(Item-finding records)

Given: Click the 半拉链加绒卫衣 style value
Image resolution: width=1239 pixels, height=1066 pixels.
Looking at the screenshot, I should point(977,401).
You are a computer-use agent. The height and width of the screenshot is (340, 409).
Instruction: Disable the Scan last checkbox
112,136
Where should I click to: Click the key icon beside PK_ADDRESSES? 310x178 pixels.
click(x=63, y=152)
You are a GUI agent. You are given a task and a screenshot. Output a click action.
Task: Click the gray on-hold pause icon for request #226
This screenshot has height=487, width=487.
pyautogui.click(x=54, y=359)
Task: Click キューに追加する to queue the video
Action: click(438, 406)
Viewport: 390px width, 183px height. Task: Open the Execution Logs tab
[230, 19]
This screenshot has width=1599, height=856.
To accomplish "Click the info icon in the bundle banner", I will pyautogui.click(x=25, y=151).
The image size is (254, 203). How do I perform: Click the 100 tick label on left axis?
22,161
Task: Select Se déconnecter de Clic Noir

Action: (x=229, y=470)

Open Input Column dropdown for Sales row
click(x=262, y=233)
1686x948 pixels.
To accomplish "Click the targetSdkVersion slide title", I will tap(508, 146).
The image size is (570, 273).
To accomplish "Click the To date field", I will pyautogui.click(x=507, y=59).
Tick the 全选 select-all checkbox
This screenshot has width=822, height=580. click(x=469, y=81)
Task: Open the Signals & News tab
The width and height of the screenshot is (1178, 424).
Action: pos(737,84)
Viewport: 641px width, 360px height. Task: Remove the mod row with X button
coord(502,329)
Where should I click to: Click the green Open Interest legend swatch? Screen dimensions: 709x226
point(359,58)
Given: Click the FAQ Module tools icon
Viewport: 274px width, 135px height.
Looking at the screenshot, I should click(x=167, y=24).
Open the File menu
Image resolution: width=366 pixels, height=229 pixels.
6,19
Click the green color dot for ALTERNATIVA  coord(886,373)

GIVEN PROBLEM » Counting case-sensitively, how many lines of the items above contain the string "pixels"? Give only the number.

EXERCISE RESPONSE » 4